魔人ブクーケイキの自爆から、しばらく経った。


世界は、まるで灰色の霧に包まれたように沈黙していた。

町の通りは閑散とし、市場の気配は冷え切っている。

各地の報せを伝えるニュースの見出しは、


「史上最悪の下落」

「リセッション、再臨」

「討伐依頼の報酬、激減」──


陰鬱な文字で埋め尽くされていた。


「……やっぱり、来るんだな。こういうのはまた……」

オルカが、静かにため息をつく。

しかし周囲の空気に押しつぶされそうになりながらも、彼は──


売らなかった。


あの日、ハイレのドラゴンファンドが瀕死のダメージを受けても、

[全世界株インデックス]への祈りの儀式(積立)は、止めなかった。


暴落の底では、スマホを開くことさえ恐ろしかった。

彼は奥義──[気絶投資]を発動。


何も見ず、何も動かず、ただ信じて眠り続ける。

そのスキルが、彼を「狼狽売り」の呪いから守ったのだ。



再び動く──ジミ銀の英断


やがて、静寂を破るように、王国の大魔導機関《ジミ銀》が動き出した。

高位金融魔術師たちによって、「政策金利引き下げ」「量的緩和政策」が告げられる。


「また……緩和か。あのバブルの元凶でもあったはずだが……歴史は繰り返す」

ランスは慎重に言葉を選びながらも、市場の微かな変化に気づいていた。


まるで凍った地に春の兆しが差し込むように、株価の風が、再び動き始める──



初めての「買い増し」──勇気を試される時


「今が底……かもしれない。でもわからない……」

ブリジットは悩みながらも、静かに積み立てとは別に余剰資金5万ベルを口座に追加入金する。


それは、彼女にとって初めての「下落時の買い増し」だった。


その様子を見て、オルカもまたスマホを取る。

いつもの5万ベル積み立ての他に、+5万ベルの追加の祈りを捧げた。


金額は決して多くない。

だが、その一歩は──


過去にできなかったことだった。


これまでの暴落では、誰も動けなかった。

ただ震え、目を逸らすしかなかった。


しかし今回は──少しだけ違う。


ランスは無言で20万ベルを捧げ、頷く。


「……この暴落を通して、俺たちは『耐える者』から、

 ほんの少しだけ──『動ける者』に近づいた」


それは確かなレベルアップだった。



市場の蘇生──瘴気が晴れていく


それから半年が過ぎた。

世界を包んでいた経済の瘴気が、ゆっくりと晴れていく。


[全世界株インデックスファンド]は、じわじわと回復。

暴落前の水準の、およそ7割まで戻っていた。


かつて瀕死だったハイレの[ドラゴンファンド]も、

ミミズ状態から、ようやく“ムカデ”くらいまでには蘇生した。


「……やっぱり、アクティブはダメだな……」

と呟きつつも、彼はドラゴンファンドを手放さなかった。


だがその表情には、前回のような後悔はなかった。


「今回は……俺も、売らなかったよ。

買い増しは……できなかったけどさ」

そう語るハイレに、ブリジットがそっと微笑む。


「それで十分よ、ハイレ。

 何も失わずに済んだ。

自動積み立ても継続しているんだから、今回の戦いには勝ったのよ。
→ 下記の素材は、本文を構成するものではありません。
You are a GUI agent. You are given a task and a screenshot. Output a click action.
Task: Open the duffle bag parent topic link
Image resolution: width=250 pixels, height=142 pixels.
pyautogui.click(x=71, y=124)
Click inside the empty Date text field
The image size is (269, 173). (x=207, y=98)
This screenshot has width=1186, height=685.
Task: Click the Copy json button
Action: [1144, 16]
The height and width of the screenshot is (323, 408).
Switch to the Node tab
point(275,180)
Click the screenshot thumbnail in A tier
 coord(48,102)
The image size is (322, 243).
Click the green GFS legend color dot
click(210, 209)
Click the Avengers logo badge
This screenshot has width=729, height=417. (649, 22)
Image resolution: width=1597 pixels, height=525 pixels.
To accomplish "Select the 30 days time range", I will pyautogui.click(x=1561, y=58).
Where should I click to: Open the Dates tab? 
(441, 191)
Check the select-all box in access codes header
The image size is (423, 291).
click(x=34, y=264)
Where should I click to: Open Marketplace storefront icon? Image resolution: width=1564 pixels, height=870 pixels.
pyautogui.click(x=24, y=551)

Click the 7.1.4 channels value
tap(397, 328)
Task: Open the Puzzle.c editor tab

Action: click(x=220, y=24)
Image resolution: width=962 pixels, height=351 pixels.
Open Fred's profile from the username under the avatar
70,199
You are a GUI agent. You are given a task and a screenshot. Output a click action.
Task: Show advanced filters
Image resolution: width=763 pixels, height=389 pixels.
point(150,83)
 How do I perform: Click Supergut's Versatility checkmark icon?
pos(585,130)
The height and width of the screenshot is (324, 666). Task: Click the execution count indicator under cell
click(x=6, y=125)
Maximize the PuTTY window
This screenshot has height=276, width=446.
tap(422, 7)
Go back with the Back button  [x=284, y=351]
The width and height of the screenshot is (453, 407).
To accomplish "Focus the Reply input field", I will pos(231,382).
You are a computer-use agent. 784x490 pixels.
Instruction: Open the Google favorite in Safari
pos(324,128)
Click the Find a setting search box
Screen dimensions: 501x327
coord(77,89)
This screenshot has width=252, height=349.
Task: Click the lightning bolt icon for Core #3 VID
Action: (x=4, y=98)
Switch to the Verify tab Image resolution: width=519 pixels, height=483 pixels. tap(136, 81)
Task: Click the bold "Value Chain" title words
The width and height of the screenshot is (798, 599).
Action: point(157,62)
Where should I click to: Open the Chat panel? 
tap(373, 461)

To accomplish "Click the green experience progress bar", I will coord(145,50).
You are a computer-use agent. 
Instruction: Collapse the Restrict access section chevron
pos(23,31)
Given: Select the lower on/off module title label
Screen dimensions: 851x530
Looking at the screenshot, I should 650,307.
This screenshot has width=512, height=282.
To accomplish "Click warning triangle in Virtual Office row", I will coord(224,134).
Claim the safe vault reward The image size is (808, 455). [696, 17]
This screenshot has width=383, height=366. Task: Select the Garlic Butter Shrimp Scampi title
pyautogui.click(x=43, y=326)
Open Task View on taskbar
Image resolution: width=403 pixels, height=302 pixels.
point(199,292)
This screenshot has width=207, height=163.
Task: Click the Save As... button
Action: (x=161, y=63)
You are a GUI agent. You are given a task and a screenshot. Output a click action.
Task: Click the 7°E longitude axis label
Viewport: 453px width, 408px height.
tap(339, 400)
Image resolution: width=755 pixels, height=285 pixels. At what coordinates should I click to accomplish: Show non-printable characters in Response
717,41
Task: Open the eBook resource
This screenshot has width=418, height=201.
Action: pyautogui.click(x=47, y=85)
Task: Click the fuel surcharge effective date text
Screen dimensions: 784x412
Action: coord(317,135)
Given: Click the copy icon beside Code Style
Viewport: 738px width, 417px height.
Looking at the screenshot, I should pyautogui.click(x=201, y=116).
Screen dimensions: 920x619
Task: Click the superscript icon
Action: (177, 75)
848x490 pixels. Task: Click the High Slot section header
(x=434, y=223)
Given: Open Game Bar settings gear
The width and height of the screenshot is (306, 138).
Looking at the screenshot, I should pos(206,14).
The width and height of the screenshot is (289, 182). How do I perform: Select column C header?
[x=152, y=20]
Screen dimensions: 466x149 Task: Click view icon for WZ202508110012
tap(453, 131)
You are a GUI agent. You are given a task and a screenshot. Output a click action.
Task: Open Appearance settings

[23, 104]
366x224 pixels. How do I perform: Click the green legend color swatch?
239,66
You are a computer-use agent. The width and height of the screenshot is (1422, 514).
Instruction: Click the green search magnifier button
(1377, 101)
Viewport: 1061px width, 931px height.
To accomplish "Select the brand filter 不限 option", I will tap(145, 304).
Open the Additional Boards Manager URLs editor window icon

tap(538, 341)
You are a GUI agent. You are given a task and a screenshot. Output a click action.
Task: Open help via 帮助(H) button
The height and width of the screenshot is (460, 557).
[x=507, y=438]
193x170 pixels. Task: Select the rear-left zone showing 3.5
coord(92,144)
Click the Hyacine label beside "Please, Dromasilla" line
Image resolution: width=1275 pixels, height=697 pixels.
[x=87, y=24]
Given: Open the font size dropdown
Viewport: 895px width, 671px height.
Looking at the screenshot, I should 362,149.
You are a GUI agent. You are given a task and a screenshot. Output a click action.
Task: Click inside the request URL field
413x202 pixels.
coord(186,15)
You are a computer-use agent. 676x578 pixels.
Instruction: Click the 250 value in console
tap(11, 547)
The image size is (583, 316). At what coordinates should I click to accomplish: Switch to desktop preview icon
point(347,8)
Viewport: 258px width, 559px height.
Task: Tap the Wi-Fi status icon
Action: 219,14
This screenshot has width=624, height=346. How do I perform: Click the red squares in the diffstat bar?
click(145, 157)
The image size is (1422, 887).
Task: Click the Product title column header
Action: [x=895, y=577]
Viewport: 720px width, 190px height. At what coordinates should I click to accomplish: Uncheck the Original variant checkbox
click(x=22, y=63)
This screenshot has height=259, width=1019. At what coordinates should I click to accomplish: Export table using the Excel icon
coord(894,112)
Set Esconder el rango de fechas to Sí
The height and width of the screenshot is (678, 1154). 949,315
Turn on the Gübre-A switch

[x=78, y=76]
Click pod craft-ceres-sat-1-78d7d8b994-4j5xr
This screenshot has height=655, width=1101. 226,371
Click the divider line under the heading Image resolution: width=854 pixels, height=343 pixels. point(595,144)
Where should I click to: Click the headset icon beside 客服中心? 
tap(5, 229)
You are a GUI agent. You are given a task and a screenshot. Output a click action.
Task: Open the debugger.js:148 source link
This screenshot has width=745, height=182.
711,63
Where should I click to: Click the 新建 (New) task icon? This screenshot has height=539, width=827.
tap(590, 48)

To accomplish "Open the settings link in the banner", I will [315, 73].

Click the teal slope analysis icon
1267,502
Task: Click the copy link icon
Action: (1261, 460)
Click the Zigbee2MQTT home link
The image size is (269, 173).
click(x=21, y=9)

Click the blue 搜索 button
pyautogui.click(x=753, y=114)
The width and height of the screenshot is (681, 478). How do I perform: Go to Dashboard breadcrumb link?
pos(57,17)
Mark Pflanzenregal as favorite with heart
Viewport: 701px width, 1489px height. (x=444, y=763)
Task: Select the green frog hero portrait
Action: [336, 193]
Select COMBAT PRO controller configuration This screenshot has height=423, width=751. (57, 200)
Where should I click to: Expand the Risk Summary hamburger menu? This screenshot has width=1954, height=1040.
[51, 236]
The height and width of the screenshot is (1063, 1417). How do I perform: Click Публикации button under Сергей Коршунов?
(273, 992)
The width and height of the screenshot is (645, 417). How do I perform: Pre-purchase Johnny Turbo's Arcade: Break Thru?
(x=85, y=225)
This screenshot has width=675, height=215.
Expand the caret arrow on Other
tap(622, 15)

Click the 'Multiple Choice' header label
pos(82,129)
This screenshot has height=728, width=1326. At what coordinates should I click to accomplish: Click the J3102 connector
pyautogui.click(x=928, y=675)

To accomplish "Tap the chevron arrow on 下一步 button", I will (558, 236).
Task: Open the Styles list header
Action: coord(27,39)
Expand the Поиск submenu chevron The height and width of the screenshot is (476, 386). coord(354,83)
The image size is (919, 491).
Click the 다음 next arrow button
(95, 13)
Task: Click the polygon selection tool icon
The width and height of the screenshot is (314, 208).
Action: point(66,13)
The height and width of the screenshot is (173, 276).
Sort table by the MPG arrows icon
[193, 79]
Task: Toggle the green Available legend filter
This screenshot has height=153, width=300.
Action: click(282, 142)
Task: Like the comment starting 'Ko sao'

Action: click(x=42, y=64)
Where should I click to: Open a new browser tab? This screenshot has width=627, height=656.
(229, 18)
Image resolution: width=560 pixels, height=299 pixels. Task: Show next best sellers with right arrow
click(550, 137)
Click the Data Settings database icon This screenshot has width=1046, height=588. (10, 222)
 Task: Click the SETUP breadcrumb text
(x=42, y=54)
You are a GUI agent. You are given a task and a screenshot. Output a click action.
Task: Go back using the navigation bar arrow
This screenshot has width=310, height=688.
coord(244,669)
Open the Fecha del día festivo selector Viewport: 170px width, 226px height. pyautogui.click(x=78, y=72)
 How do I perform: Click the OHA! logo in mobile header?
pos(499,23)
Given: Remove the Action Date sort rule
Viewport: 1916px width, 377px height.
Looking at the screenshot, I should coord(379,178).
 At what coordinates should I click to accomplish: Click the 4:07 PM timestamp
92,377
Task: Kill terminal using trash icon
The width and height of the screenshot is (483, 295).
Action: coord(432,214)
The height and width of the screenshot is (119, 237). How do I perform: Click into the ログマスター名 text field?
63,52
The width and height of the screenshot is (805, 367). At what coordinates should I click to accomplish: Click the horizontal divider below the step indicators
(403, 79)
」



レベルアップ──目に見えぬ成長


大きな利益ではない。

爆発的な資産増加でもない。


だが、彼らは確実に“強く”なっていた。


それは──

心の耐久力。

そして、暴落の霧を前にしても、冷静さを失わない判断力。


それこそが、勇者たちの真の成長だった。


「市場は、また少しずつ息を吹き返しているわね」

ブリジットが空を見上げて言った。


そしてその時──


空から、雷のような閃光が走った。

オルカたちの前方、かつて魔人ブクーケイキが破裂した場所の地面が、パキィン……!と音を立てて砕ける。


「っ……今の、雷か?」

ハイレが身構える。


ランスはすぐに前へ出て、マントを翻すと、足元の光を凝視した。


「……これは……まさか、イナズマのカケラ!?」


地面に埋もれていたそれは、紫電を帯びた不思議な鉱石のようだった。

ほんの指先ほどの欠片なのに、手に取れば鼓動のような力が伝わってくる。


オルカがそっと拾い上げると、その瞬間──


ビリリッ!!


空間が一瞬ゆがみ、視界の端に“幻の板”が現れた。

それはどこか、株価チャートにも似ていた。


「こ、これは……?」


「それ、きっと《イナズマのチャンス》の象徴よ……!」

ブリジットが目を見開く。


ランスが補足する。


「伝説によれば、暴落後の最も暗い時……市場が底を打ち、静かに反転する一瞬。

その一瞬のタイミングを、雷光の如く掴める者には、この《イナズマのカケラ》が授けられるらしい。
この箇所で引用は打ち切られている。